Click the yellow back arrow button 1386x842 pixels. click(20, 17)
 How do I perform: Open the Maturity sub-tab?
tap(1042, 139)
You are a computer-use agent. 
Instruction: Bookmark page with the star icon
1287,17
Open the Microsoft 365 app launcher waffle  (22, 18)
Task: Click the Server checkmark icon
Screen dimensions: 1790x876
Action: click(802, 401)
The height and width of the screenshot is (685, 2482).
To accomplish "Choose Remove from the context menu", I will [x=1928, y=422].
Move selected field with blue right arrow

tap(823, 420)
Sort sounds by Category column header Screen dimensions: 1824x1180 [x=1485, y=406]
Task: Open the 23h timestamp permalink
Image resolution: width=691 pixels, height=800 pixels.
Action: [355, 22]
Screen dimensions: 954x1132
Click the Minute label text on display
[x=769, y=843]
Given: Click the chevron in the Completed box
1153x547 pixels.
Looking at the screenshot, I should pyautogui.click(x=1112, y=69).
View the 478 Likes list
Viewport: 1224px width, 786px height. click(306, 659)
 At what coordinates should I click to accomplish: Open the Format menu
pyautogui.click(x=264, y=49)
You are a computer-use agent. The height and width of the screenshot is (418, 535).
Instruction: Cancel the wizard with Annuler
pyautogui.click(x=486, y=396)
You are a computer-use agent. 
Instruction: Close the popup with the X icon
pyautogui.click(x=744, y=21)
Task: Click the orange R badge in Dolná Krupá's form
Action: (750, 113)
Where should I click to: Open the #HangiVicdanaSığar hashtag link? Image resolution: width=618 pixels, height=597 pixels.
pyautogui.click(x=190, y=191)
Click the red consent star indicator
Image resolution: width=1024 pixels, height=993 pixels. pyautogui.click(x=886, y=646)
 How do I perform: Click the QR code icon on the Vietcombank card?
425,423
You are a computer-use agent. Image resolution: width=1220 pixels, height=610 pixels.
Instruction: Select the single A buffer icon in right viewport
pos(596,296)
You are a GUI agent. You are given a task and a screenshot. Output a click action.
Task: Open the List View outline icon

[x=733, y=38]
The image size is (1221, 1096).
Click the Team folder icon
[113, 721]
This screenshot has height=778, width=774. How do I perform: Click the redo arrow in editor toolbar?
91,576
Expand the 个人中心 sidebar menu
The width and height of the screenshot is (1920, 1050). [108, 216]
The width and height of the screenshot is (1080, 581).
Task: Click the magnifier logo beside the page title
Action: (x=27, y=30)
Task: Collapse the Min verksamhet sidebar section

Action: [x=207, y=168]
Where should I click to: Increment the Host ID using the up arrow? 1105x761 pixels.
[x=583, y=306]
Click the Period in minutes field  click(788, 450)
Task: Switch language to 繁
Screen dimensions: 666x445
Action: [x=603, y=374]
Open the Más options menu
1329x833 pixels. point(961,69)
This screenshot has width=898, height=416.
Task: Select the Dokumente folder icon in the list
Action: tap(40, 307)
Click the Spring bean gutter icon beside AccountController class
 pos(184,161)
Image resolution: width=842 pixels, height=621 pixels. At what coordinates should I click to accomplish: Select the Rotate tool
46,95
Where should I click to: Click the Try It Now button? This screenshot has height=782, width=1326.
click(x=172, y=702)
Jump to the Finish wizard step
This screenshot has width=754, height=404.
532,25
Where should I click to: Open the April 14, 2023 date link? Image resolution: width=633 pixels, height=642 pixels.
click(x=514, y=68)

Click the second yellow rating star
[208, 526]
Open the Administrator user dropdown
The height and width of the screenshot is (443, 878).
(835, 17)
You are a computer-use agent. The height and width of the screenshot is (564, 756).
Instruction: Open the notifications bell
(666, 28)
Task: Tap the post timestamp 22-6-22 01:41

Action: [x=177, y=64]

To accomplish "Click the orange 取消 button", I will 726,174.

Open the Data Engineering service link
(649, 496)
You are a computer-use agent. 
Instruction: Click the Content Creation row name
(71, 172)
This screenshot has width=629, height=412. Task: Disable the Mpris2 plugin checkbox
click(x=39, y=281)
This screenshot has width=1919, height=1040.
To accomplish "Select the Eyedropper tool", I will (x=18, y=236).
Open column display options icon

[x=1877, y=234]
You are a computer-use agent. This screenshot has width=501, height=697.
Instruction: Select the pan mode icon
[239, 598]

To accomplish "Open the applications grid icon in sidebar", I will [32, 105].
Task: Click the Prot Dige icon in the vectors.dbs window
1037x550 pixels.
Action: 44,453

Exercise directions: Would you output the full listing exactly as it stands?

Solution to this problem:
Click the yellow back arrow button 1386x842 pixels. click(20, 17)
 How do I perform: Open the Maturity sub-tab?
tap(1042, 139)
You are a computer-use agent. 
Instruction: Bookmark page with the star icon
1287,17
Open the Microsoft 365 app launcher waffle  (22, 18)
Task: Click the Server checkmark icon
Screen dimensions: 1790x876
Action: click(802, 401)
The height and width of the screenshot is (685, 2482).
To accomplish "Choose Remove from the context menu", I will [x=1928, y=422].
Move selected field with blue right arrow

tap(823, 420)
Sort sounds by Category column header Screen dimensions: 1824x1180 [x=1485, y=406]
Task: Open the 23h timestamp permalink
Image resolution: width=691 pixels, height=800 pixels.
Action: [355, 22]
Screen dimensions: 954x1132
Click the Minute label text on display
[x=769, y=843]
Given: Click the chevron in the Completed box
1153x547 pixels.
Looking at the screenshot, I should pyautogui.click(x=1112, y=69).
View the 478 Likes list
Viewport: 1224px width, 786px height. click(306, 659)
 At what coordinates should I click to accomplish: Open the Format menu
pyautogui.click(x=264, y=49)
You are a computer-use agent. The height and width of the screenshot is (418, 535).
Instruction: Cancel the wizard with Annuler
pyautogui.click(x=486, y=396)
You are a computer-use agent. 
Instruction: Close the popup with the X icon
pyautogui.click(x=744, y=21)
Task: Click the orange R badge in Dolná Krupá's form
Action: (750, 113)
Where should I click to: Open the #HangiVicdanaSığar hashtag link? Image resolution: width=618 pixels, height=597 pixels.
pyautogui.click(x=190, y=191)
Click the red consent star indicator
Image resolution: width=1024 pixels, height=993 pixels. pyautogui.click(x=886, y=646)
 How do I perform: Click the QR code icon on the Vietcombank card?
425,423
You are a computer-use agent. Image resolution: width=1220 pixels, height=610 pixels.
Instruction: Select the single A buffer icon in right viewport
pos(596,296)
You are a GUI agent. You are given a task and a screenshot. Output a click action.
Task: Open the List View outline icon

[x=733, y=38]
The image size is (1221, 1096).
Click the Team folder icon
[113, 721]
This screenshot has height=778, width=774. How do I perform: Click the redo arrow in editor toolbar?
91,576
Expand the 个人中心 sidebar menu
The width and height of the screenshot is (1920, 1050). [108, 216]
The width and height of the screenshot is (1080, 581).
Task: Click the magnifier logo beside the page title
Action: (x=27, y=30)
Task: Collapse the Min verksamhet sidebar section

Action: [x=207, y=168]
Where should I click to: Increment the Host ID using the up arrow? 1105x761 pixels.
[x=583, y=306]
Click the Period in minutes field  click(788, 450)
Task: Switch language to 繁
Screen dimensions: 666x445
Action: [x=603, y=374]
Open the Más options menu
1329x833 pixels. point(961,69)
This screenshot has width=898, height=416.
Task: Select the Dokumente folder icon in the list
Action: tap(40, 307)
Click the Spring bean gutter icon beside AccountController class
 pos(184,161)
Image resolution: width=842 pixels, height=621 pixels. At what coordinates should I click to accomplish: Select the Rotate tool
46,95
Where should I click to: Click the Try It Now button? This screenshot has height=782, width=1326.
click(x=172, y=702)
Jump to the Finish wizard step
This screenshot has width=754, height=404.
532,25
Where should I click to: Open the April 14, 2023 date link? Image resolution: width=633 pixels, height=642 pixels.
click(x=514, y=68)

Click the second yellow rating star
[208, 526]
Open the Administrator user dropdown
The height and width of the screenshot is (443, 878).
(835, 17)
You are a computer-use agent. The height and width of the screenshot is (564, 756).
Instruction: Open the notifications bell
(666, 28)
Task: Tap the post timestamp 22-6-22 01:41

Action: [x=177, y=64]

To accomplish "Click the orange 取消 button", I will 726,174.

Open the Data Engineering service link
(649, 496)
You are a computer-use agent. 
Instruction: Click the Content Creation row name
(71, 172)
This screenshot has width=629, height=412. Task: Disable the Mpris2 plugin checkbox
click(x=39, y=281)
This screenshot has width=1919, height=1040.
To accomplish "Select the Eyedropper tool", I will (x=18, y=236).
Open column display options icon

[x=1877, y=234]
You are a computer-use agent. This screenshot has width=501, height=697.
Instruction: Select the pan mode icon
[239, 598]

To accomplish "Open the applications grid icon in sidebar", I will [32, 105].
Task: Click the Prot Dige icon in the vectors.dbs window
1037x550 pixels.
Action: 44,453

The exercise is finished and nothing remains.